I learned that playing for the scout team is bad enough without having to wear bright orange shower caps on your helmet. I learned most fans and the marching band think offense, not defense, wins championships, because the only time they cheered and blew their horns were on scoring plays. I learned that Hauck, despite being partial to a traditional, grind-it-out offense, has a cool trick play up his sleeve, though I refuse to divulge what it is, because Wisconsin spies are more ubiquitous than Lady Gaga.
Finally, I learned that the drone of a radio-controlled model airplane flying beyond the scoreboard on a tranquil Saturday afternoon will put you to sleep, but not nearly as fast as the drone of the third-string offense running off tackle plays against the third-team defense.
THREE UP
■ BE LIKE MIKE: Cincinnati Reds pitcher Mike Leake became the 21st player since the baseball draft was instituted in 1965 to skip the minor leagues and go straight to The Bigs. But Leake's jump from Arizona State with a season of fall league ball and extended spring training is not as significant as leaping from prom night to pitching a complete game for the Oakland Athletics, which is what Mike Morgan did in 1978 about a week after graduating from Valley High School.
■ ROLLS REUSS: I believe for every serial buttocks fondler in pro sports there are at least two guys who respect women and otherwise get it. On April 10, Jerry Reuss, who spent 22 seasons in the major leagues and once tossed a no-hitter for the Dodgers, spent his morning serving as public-address announcer at Opening Day of the Las Vegas Miracle League for special-needs children. He was not accompanied by off-duty state troopers serving as bodyguards.

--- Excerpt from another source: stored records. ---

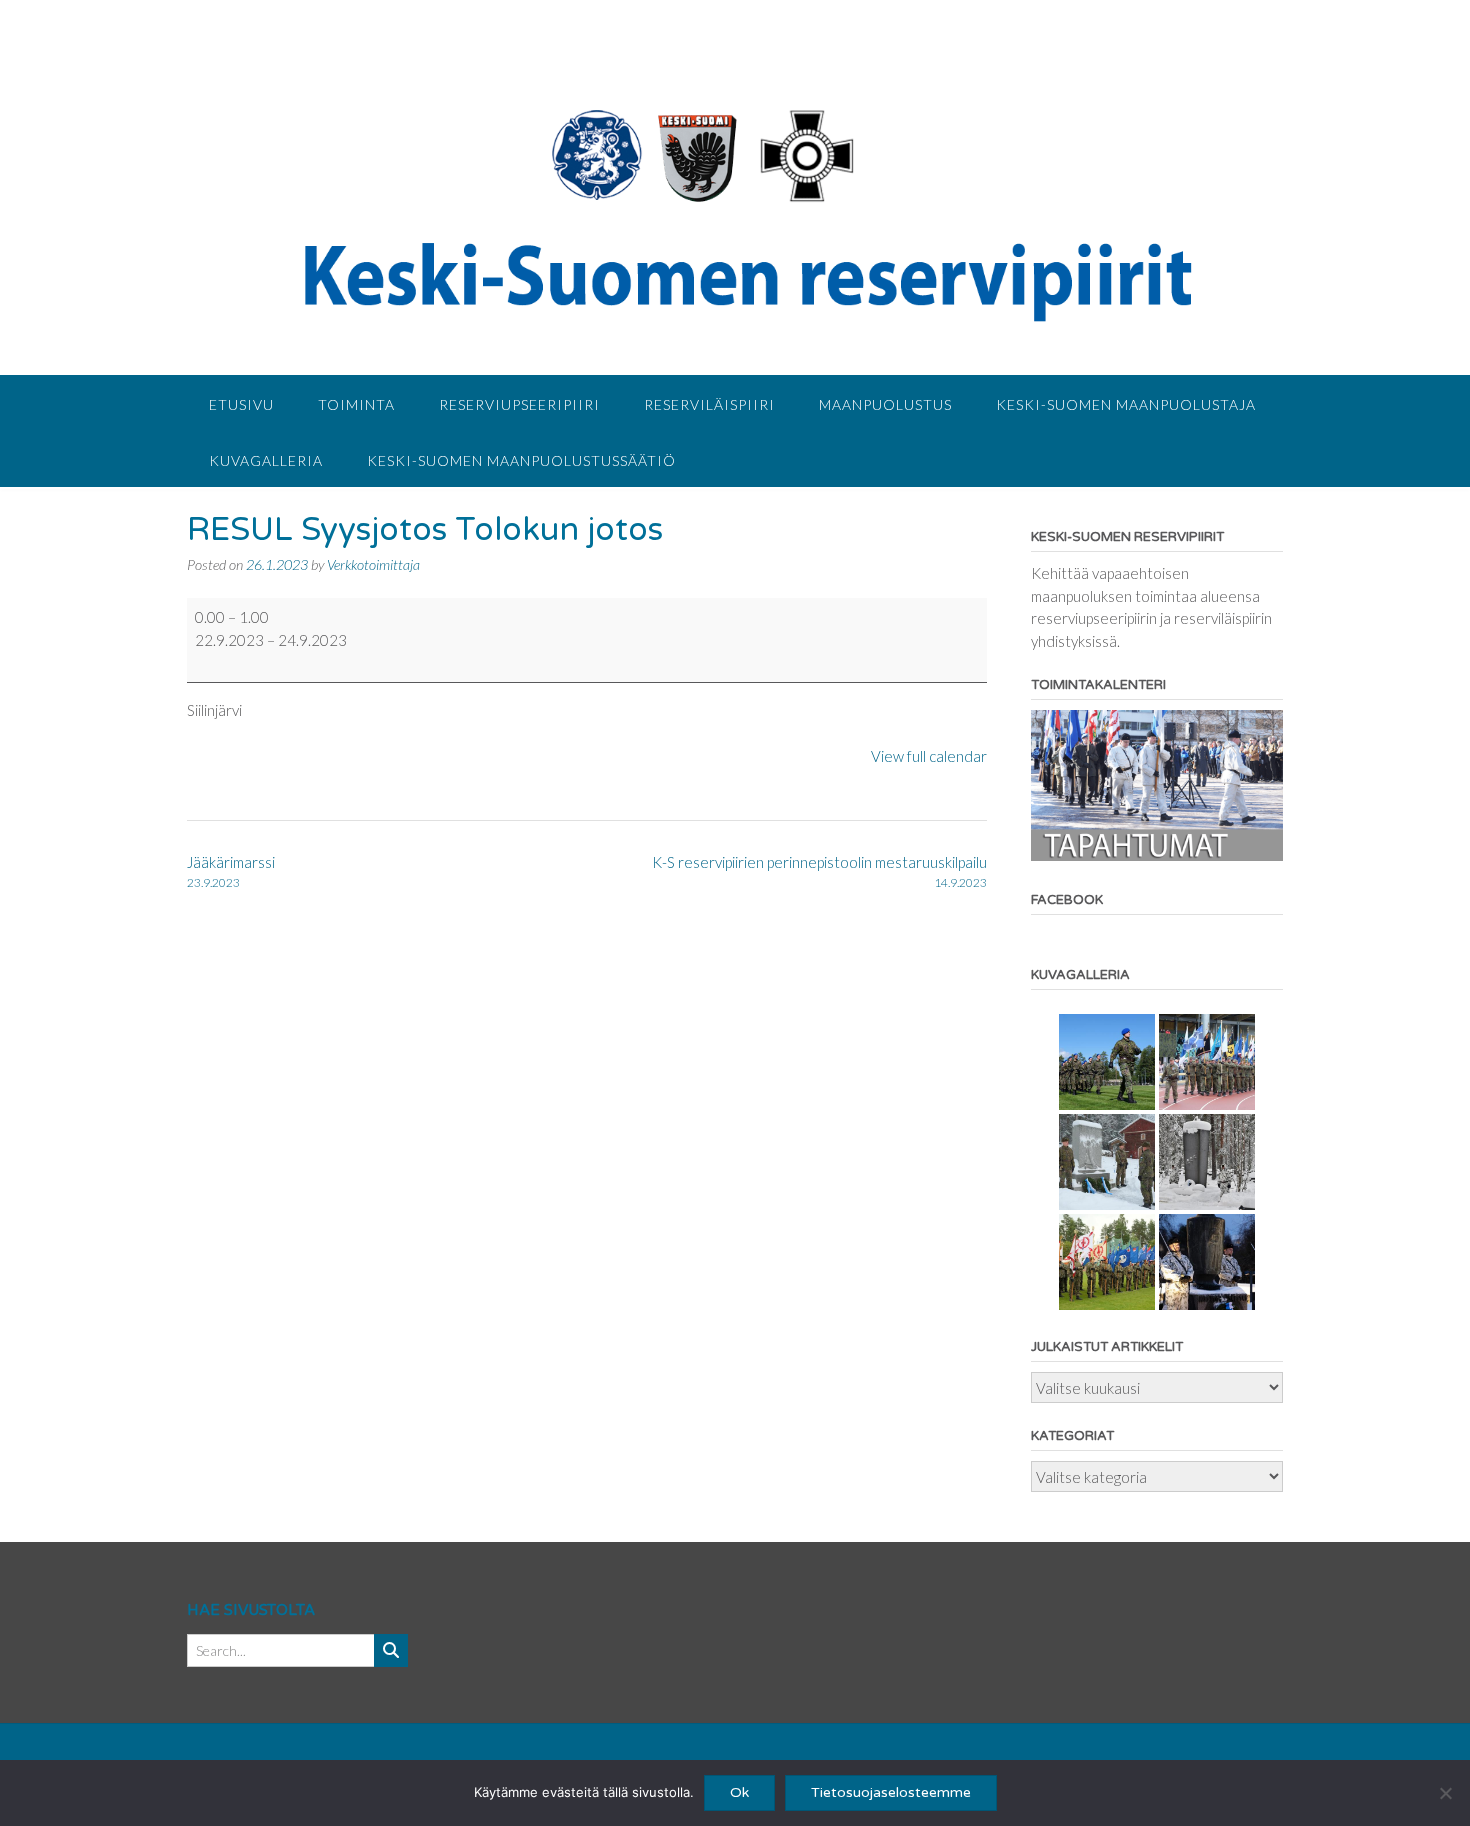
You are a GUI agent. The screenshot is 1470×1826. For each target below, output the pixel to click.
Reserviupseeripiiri (519, 404)
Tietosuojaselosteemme (891, 1792)
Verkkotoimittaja (373, 564)
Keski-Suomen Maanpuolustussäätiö (521, 460)
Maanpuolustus (885, 404)
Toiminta (356, 404)
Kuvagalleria (266, 460)
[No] (1445, 1793)
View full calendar (929, 756)
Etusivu (241, 404)
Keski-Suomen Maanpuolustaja (1126, 404)
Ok (739, 1792)
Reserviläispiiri (709, 404)
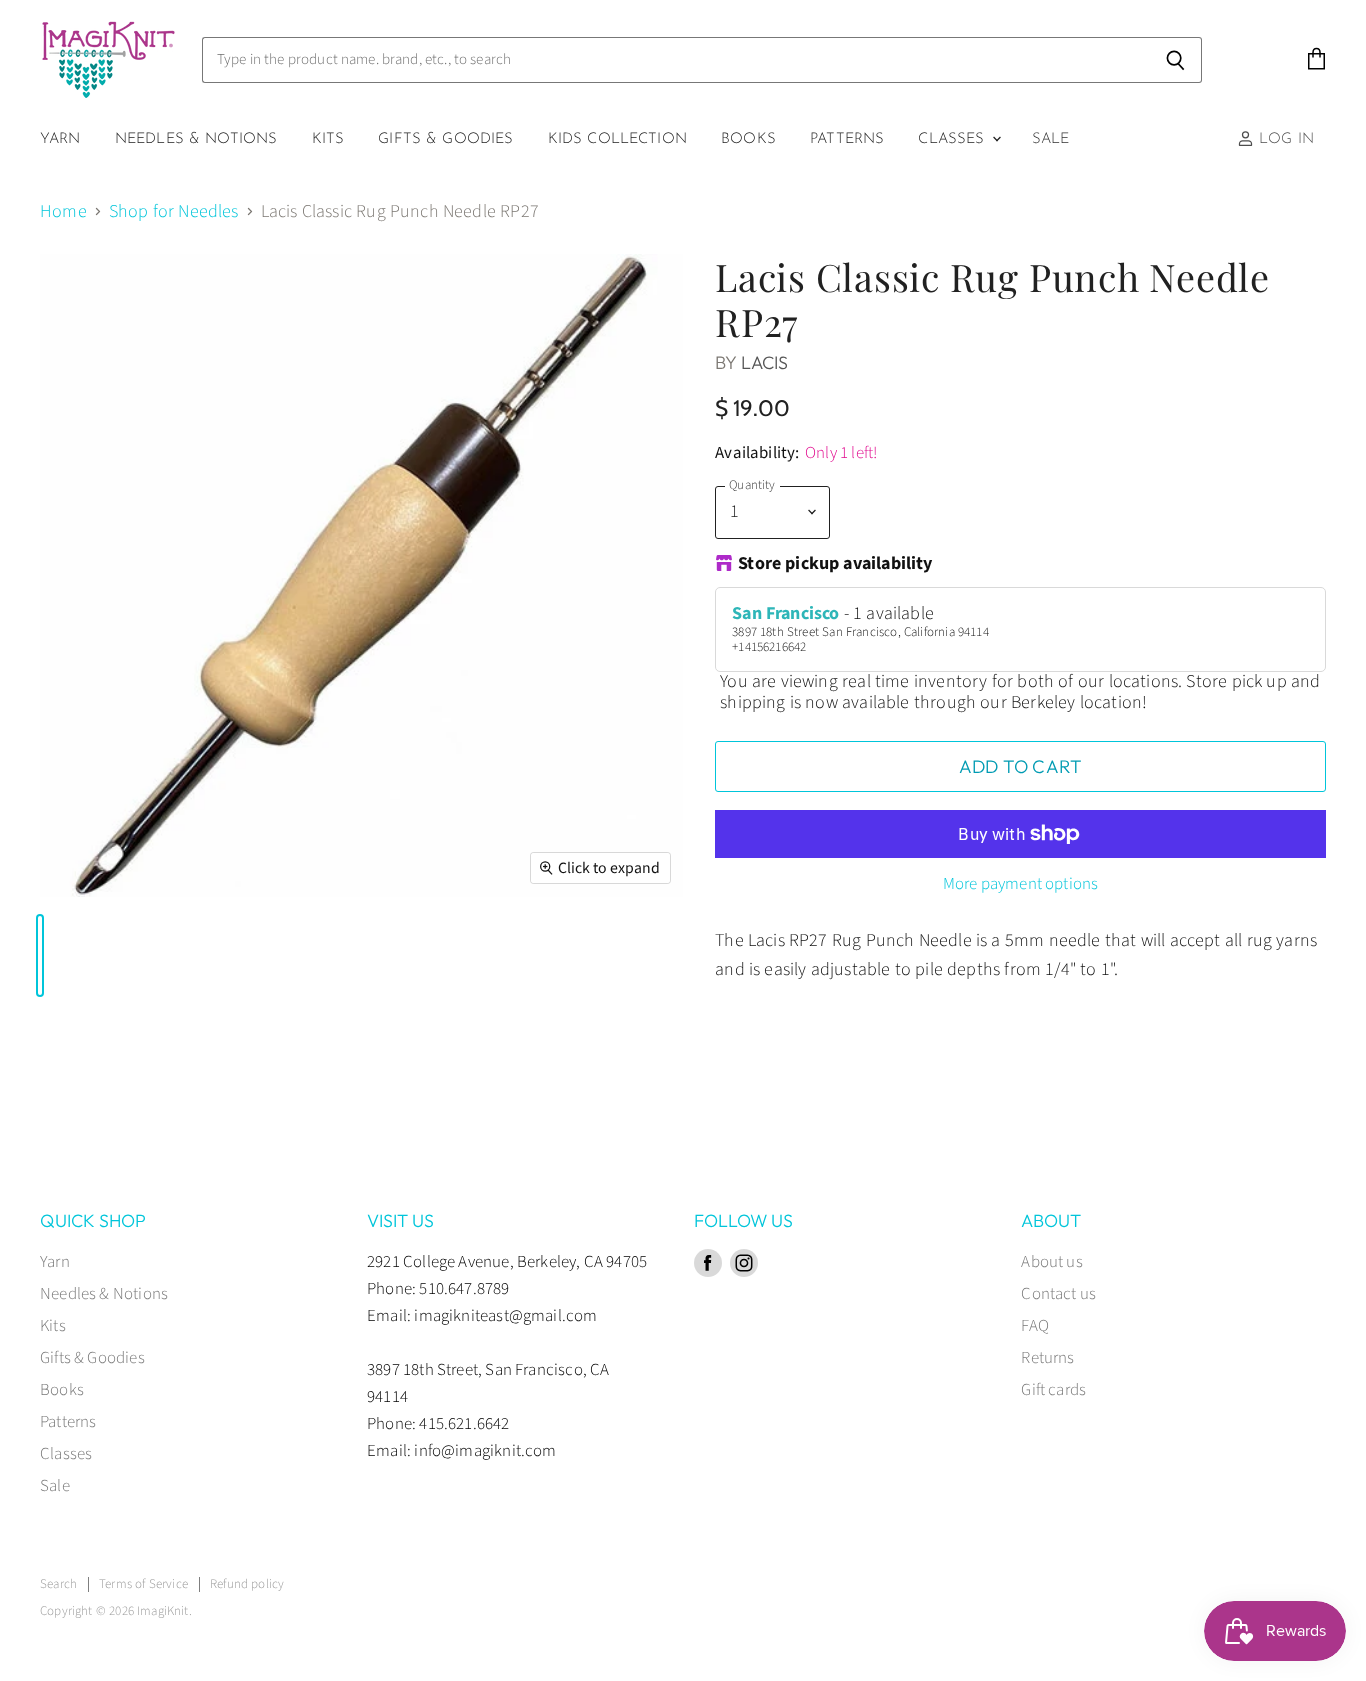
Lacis (765, 362)
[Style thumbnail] (50, 955)
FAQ (1035, 1326)
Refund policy (247, 1584)
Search (58, 1584)
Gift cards (1053, 1390)
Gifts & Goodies (445, 139)
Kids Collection (617, 139)
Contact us (1058, 1294)
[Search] (1175, 60)
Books (748, 139)
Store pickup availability (835, 565)
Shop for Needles (174, 212)
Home (63, 212)
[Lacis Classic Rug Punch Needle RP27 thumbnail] (40, 955)
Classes (953, 139)
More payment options (1020, 884)
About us (1051, 1262)
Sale (1051, 139)
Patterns (847, 139)
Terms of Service (143, 1584)
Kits (328, 139)
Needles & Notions (196, 139)
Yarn (60, 139)
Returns (1047, 1358)
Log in (1284, 139)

■ WHO OWN DA WRANGLERS?: You might have read that someone supposedly is buying the Wranglers hockey team but won't be moving it to Florida, like the Charlestown Chiefs in the movies. This is great news for Las Vegas hockey fans as well as Mini-Kiss fans but bad news for Tim "Dr. Hook" McCracken, coach and chief punk on that Syracuse team.
THREE DOWN
■ EL RINGO LOCO: The Casa Grande (Ariz.) Locomotives -- about the only thing our United Football League team does here is play games -- protected 20 players from being selected by the expansion Mutuals of Omaha. The Locos also protected their championship rings from being videotaped by KLAS-TV Channel 8. After cameras were turned away, Chris Maathuis, Channel 8's normally mild-mannered sports director, used words such as "joke" and questioned the UFL's long-term viability. On the air, even.
■ NORMAL OCCURRENCE: After losing to the Fighting Farokhmaneshs and Northern Iowa in a matchup of Missouri Valley and Mountain West conference teams that meant something, UNLV will travel to Normal, Ill., to tangle with Illinois State in year two of the regular-season MWC-MVC Challenge that means little. Is it too late to start a Mountain West-Pac-10 Challenge?
■ SWINGING FOR THE (BARBED WIRE) FENCES: O.J. Simpson apparently has grown so weary of playing poker for Camels at the Lovelock Correctional Center that he has started playing baseball to while away the time. As one Internet website reader put it, "If the mitt don't fit, O.J. must sit."